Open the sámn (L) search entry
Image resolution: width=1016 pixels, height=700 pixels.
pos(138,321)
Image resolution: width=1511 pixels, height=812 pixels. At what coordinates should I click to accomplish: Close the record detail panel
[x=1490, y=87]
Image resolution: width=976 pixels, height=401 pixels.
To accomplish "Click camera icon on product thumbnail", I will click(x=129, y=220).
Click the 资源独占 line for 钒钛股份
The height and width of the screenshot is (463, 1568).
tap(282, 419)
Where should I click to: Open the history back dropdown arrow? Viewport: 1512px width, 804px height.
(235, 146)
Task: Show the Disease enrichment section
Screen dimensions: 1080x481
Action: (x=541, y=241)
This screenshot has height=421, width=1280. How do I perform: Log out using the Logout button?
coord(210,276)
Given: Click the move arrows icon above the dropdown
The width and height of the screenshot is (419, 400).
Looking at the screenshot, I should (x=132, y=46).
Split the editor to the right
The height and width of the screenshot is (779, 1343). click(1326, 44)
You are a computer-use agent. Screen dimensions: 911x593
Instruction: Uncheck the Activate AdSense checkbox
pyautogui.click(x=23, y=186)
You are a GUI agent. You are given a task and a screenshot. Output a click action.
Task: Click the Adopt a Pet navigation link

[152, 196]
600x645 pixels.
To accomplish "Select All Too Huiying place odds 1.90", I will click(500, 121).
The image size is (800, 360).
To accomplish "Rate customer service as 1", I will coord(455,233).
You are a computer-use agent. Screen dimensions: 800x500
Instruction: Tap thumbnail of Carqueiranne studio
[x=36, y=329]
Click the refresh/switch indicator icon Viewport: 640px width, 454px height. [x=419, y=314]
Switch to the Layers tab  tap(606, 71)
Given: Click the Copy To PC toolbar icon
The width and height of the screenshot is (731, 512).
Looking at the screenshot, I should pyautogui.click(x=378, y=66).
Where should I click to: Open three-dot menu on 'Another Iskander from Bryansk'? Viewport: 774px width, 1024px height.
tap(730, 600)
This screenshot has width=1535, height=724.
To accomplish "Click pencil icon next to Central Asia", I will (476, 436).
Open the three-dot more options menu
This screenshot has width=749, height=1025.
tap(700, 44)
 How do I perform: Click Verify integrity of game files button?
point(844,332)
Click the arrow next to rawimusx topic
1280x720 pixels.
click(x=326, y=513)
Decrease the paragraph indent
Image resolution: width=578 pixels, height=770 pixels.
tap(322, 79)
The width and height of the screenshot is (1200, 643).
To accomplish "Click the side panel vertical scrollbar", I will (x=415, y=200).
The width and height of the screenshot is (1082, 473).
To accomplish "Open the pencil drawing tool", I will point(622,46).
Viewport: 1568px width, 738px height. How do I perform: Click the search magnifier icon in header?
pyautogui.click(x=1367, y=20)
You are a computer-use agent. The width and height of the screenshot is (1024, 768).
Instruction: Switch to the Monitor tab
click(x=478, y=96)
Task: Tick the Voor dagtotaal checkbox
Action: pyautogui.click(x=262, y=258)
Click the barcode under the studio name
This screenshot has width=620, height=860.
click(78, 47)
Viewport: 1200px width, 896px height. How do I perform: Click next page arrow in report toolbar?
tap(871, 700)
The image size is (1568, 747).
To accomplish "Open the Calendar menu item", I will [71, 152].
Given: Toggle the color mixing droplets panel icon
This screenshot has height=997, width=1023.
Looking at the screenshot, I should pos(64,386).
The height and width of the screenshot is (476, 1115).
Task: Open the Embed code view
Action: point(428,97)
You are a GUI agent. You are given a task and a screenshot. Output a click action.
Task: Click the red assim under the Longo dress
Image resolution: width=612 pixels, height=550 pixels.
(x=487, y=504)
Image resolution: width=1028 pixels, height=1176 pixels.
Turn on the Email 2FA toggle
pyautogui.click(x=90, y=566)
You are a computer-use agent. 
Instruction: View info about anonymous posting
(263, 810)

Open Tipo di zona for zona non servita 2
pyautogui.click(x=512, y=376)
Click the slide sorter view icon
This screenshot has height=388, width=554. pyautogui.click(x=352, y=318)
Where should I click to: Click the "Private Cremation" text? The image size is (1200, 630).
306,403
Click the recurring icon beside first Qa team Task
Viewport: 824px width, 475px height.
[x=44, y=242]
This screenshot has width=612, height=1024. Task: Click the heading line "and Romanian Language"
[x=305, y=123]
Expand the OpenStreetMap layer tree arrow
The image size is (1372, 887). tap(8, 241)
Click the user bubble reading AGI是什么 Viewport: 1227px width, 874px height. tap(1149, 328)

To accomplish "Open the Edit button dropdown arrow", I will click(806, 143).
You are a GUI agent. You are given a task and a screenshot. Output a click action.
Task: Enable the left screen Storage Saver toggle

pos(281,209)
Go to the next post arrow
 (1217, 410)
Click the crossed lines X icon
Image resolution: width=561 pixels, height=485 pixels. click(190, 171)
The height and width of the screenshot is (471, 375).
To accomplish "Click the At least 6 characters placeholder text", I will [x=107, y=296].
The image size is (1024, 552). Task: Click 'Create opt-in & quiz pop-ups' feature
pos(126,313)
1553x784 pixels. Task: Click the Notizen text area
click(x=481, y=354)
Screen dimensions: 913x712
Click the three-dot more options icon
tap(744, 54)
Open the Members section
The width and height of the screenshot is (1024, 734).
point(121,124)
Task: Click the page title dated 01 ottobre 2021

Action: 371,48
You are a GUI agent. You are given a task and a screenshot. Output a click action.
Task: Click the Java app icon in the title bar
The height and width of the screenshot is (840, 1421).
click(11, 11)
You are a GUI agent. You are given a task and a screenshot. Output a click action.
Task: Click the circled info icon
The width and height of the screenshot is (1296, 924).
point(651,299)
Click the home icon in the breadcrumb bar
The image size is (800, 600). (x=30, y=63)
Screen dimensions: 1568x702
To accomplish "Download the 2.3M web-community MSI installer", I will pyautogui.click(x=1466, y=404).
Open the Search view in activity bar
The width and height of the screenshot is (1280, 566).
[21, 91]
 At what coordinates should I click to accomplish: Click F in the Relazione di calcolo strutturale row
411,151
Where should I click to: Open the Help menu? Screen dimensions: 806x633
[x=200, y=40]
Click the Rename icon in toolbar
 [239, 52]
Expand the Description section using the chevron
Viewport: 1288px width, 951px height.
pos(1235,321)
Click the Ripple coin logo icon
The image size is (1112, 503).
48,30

■ **WHAT IS NEEDED**: Your reply is to repeat, unchanged, the lines above running from the one with "This screenshot has width=620, height=860." up to and including the one with "Given: Toggle the".

■ **YOUR SOLUTION**:
This screenshot has width=620, height=860.
click(78, 47)
Viewport: 1200px width, 896px height. How do I perform: Click next page arrow in report toolbar?
tap(871, 700)
The image size is (1568, 747).
To accomplish "Open the Calendar menu item", I will [71, 152].
Given: Toggle the color mixing droplets panel icon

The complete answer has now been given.